Work instruction: Begin with the first line of the entries below. Copy each line exactly, stopping after the one that contains "Task: Select the white blaster gun game card".

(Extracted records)
BEGIN

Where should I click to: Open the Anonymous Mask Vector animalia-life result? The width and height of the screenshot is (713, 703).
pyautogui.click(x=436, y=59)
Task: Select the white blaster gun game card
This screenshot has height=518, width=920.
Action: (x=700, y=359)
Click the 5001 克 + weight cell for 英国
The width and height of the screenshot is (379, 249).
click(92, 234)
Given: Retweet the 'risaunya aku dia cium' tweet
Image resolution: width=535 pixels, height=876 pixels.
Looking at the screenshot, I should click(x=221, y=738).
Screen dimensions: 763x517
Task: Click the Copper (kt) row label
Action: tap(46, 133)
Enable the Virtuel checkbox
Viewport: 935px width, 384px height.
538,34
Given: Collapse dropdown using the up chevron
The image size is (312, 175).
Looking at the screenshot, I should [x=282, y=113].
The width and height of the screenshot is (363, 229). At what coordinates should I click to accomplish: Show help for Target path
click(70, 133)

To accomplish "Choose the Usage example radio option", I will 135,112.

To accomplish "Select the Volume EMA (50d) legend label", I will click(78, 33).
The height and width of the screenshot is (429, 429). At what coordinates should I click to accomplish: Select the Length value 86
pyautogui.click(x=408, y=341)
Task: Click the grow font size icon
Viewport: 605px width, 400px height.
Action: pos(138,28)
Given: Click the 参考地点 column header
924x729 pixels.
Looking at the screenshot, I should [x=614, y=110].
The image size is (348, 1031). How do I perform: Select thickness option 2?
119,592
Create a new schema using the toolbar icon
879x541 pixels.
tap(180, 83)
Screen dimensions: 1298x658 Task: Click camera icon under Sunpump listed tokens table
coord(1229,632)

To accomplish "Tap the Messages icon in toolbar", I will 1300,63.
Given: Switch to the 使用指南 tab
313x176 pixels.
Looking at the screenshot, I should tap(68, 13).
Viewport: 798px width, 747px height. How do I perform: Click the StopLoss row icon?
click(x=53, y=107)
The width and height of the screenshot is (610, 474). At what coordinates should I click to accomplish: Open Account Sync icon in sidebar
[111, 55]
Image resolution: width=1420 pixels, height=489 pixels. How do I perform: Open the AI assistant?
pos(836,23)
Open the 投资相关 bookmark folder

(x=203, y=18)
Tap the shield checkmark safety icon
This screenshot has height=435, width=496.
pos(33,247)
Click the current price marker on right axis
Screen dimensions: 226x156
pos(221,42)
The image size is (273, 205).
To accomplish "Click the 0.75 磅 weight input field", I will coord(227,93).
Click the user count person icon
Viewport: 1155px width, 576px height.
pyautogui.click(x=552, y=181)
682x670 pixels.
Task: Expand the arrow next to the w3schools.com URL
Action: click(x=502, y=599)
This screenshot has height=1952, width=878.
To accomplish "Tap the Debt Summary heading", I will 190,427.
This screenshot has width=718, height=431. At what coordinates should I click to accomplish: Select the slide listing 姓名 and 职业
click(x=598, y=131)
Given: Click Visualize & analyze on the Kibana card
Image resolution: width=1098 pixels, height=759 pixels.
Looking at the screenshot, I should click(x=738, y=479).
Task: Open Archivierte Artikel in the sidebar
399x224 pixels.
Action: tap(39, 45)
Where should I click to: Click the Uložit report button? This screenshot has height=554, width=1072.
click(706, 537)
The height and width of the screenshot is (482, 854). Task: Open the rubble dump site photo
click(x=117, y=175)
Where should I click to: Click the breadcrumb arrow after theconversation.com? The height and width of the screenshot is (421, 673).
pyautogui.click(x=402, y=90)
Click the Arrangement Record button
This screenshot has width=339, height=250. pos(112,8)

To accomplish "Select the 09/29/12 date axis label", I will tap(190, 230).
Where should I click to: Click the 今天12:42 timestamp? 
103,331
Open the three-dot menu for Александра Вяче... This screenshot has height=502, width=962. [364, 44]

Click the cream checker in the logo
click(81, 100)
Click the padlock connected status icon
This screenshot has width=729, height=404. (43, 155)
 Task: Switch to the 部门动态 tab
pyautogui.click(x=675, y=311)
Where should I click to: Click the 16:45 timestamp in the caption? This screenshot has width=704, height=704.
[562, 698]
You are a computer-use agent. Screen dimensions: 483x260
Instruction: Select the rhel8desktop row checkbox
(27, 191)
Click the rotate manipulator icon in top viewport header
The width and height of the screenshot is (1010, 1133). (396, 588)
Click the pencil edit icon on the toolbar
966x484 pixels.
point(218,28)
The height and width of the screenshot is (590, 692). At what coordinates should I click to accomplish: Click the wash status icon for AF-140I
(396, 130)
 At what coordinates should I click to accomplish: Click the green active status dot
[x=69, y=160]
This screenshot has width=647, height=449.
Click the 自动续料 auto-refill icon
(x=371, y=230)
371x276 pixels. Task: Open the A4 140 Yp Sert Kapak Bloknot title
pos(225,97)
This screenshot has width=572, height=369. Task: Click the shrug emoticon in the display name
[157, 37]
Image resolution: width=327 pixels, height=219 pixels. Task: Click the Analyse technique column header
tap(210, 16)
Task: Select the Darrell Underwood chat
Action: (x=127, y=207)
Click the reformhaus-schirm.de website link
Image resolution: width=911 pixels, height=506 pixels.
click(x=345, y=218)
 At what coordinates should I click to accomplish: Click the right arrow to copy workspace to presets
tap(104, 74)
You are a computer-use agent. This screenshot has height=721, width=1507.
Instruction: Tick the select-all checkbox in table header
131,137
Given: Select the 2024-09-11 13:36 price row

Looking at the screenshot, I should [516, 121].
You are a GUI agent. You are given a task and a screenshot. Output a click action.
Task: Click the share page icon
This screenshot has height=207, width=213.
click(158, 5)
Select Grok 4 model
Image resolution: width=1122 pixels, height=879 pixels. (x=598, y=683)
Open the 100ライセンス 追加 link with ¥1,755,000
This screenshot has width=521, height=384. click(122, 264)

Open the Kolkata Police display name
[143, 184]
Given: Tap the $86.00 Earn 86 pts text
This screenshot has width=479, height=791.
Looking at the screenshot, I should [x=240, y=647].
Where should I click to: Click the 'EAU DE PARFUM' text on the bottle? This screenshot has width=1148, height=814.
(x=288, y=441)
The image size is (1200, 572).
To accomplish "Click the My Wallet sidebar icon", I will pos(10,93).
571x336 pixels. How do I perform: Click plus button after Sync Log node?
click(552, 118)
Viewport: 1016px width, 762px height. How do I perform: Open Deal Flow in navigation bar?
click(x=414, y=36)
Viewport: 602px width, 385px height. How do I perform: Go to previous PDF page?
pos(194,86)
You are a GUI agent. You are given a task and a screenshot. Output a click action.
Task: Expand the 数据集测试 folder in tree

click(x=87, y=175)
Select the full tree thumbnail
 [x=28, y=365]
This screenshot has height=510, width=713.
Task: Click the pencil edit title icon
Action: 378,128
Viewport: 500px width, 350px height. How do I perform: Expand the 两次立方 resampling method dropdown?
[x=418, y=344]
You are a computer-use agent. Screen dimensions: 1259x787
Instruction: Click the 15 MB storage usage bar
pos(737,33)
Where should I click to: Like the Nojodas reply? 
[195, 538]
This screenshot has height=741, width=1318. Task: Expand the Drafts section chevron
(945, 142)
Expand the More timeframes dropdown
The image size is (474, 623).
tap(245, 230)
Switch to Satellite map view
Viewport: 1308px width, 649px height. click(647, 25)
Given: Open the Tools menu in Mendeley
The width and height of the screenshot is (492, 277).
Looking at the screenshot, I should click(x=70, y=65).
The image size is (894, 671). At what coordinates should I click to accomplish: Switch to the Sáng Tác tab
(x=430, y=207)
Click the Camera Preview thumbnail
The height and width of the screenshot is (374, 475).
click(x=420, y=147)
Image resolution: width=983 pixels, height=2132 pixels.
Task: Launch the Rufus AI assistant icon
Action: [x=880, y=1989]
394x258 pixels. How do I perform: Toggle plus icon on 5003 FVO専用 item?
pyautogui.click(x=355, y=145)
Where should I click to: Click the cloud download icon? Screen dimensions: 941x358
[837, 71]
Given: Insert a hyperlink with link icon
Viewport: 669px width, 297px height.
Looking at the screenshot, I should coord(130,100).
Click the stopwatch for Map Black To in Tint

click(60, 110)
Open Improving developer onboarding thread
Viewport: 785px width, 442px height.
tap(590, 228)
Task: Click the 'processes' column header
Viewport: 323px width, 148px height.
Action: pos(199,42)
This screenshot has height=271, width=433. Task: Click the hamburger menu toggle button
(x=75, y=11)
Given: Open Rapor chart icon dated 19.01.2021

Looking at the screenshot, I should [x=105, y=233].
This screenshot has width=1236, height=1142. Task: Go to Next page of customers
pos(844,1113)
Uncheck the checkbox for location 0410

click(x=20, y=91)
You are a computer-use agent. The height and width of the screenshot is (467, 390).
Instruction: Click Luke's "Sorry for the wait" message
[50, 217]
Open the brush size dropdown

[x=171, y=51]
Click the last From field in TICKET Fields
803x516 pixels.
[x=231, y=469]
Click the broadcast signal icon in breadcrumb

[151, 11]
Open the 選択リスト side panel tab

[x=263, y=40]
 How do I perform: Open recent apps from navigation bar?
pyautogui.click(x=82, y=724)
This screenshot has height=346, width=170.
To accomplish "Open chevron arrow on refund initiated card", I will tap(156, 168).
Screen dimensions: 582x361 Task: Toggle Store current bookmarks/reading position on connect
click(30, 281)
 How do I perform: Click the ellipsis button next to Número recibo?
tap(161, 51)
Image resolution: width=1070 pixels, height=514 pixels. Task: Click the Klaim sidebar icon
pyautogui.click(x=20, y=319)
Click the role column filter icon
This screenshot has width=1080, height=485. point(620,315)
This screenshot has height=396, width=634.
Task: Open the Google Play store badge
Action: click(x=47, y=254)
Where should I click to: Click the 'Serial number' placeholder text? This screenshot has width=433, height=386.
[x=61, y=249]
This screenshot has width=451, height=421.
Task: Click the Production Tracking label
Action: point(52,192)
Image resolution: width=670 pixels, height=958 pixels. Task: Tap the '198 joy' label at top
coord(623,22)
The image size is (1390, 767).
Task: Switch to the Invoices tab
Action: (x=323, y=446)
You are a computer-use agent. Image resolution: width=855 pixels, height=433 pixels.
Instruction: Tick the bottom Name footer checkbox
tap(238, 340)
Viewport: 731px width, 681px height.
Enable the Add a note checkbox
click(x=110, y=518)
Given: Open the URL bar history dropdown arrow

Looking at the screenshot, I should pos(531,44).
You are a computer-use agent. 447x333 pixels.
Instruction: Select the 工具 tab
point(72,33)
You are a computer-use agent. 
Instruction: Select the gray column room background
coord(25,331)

END

Result of the task:
Where should I click to: Open the Anonymous Mask Vector animalia-life result? The width and height of the screenshot is (713, 703).
pyautogui.click(x=436, y=59)
Task: Select the white blaster gun game card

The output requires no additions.